Zen-like Calm Still Eludes Me, but Ehh, Whatever

NO, my editor didn't use this on me - he's not a sadist, for crying out loud. I just wonder, shouldn't Jeannie Mobley own one of these, if only for the irony? Shouldn't EVERY archaelogist own one?

I am very fond of Jeannie Mobley, and not just because she’s an archaeologist and therefore can make jokes about Indiana Jones with a higher level of authority than the average bear. I also like that her blog post on Monday could (with the proper level of inattention) be mistaken for something that’s about ME instead of the challenges of responding to one’s first-ever editorial letter. I even respect her candor in saying that I’m more neurotic and uptight than she is about sending my editor a revision, because it’d just be silly to argue. I AM more neurotic and uptight than Jeannie about that, and probably in every other conceivable way. I’m possibly the most neurotic and uptight person currently taking up space on the surface of the planet Earth. Which also means that I handily beat Ruth McNally Barshaw for the title of EMLA’s Most Insecure Client, no matter what Ruth says. Victory!
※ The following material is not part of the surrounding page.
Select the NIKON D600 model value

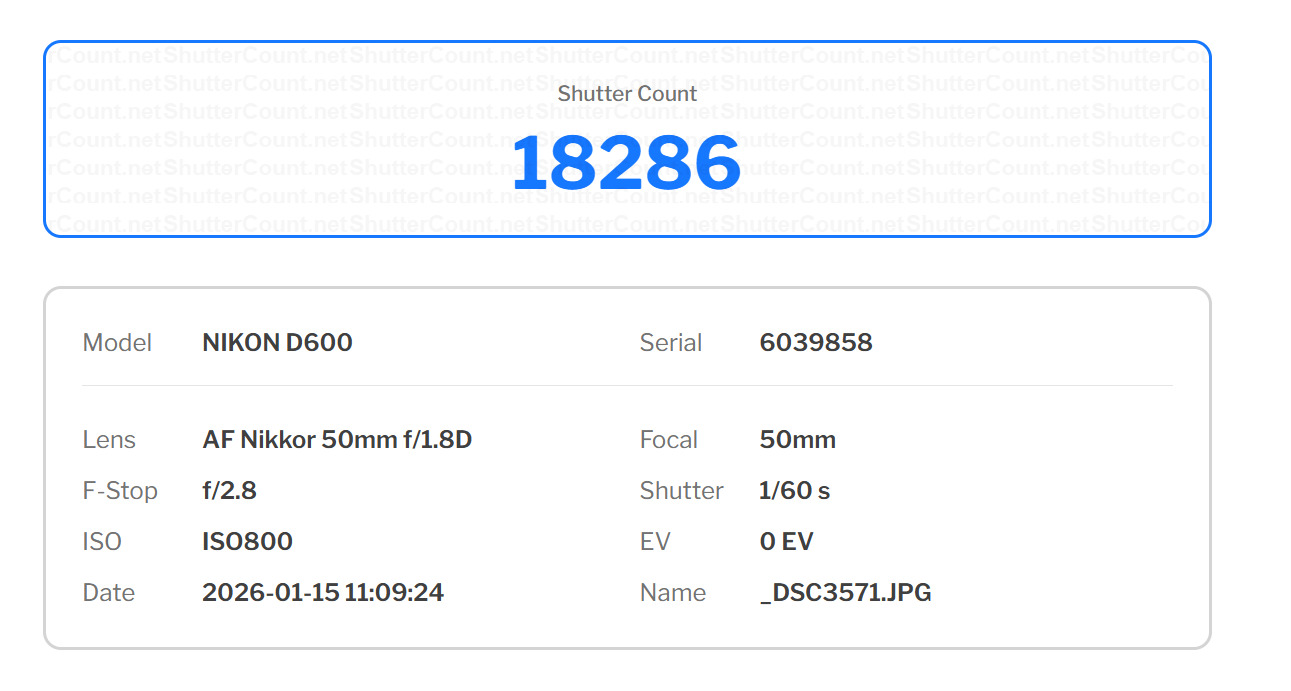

The funny thing is, I know my editor’s not going to read my mistake-infested revision and revoke my contract or any other such silliness. One of the benefits of getting to know Arthur Levine a bit before all the book deal business went down is that he doesn’t feel like an unknown quantity as a person. I knew via secondhand sources that he’s a consummate professional (obviously, right? You can’t have his track record by being a rank amateur), but what I’ve discovered, through both my first edit letter and also just plain old conversations, is that Arthur’s a genuinely kind, thoughtful and emotionally expressive person too.

His editorial letter is probably a good indication of what the rest of this process will be like: direct and unambiguous (but also very constructive) about what could be better and what’s just not working; full of affirming thoughts about my ability to fix those things; laden with enthusiasm about the things he likes; and spilling over with this obvious and astonishing kind of delight. Delight in the writing, delight in the opportunity to collaborate, and delight in the process itself.

Yes yes I know, this fluffy unicorn head isn't scary at all. I don't have a REAL severed horse head just lying around the house, you know.

There’s no mistaking it – this is a man who loves his work, and it’s contagious. So my rational mind knows that yes, as Jeannie says, our editors are our allies. They ARE there to help us strip away the noise and clutter, and let the pure, unfettered beauty of our stories shine through. My rational mind knows that. It’s my primitive Lovecraftian lizard-brain mind that’s convinced Arthur’s gonna read my revision, decapitate a horse, and leave the sorry quadruped’s gore-encrusted head on my pillow. Irrational! I know! It’s an irrational response! I’m a basket case, people!

So where am I on the Jeannie Mobley Ten Point Scale of Zenosity, otherwise (and fabulously) known as the JMTPSZ? Oh, I’m veering between, say, -16 and zero. Which is a vast improvement over last Friday, actually, when I was in the negative triple digits and sinking fast. It helps very much that I have folks like my fellow EMU’s Debuts slogging through the same stretch of psychological swampland. Natalie Lorenzi is setting such a good example of grace under pressure, for example, as I sit here flailing and stabbing myself in the leg with a fork. Jeannie’s alert sense of humor and flavorful grab-bag of spiritually-inspired goodies are like gold.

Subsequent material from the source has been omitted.